DATA SUPPLIED -
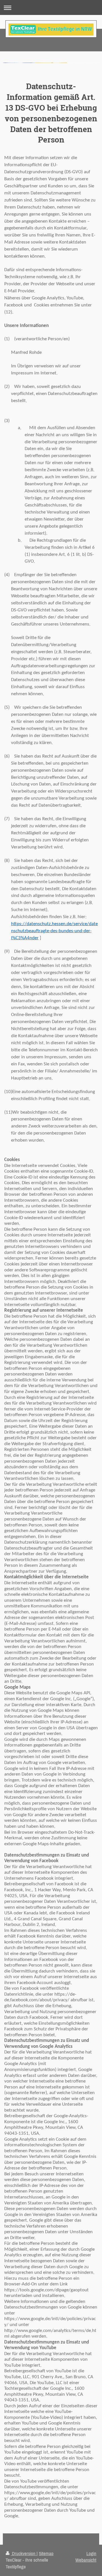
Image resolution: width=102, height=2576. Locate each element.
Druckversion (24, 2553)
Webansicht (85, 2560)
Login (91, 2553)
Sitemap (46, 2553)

PROBLEM - Repeat the entries above exactly as written, but not their pictures.

WRITTEN RESPONSE -
Image resolution: width=102, height=2576. Locate each element.
Druckversion (24, 2553)
Webansicht (85, 2560)
Login (91, 2553)
Sitemap (46, 2553)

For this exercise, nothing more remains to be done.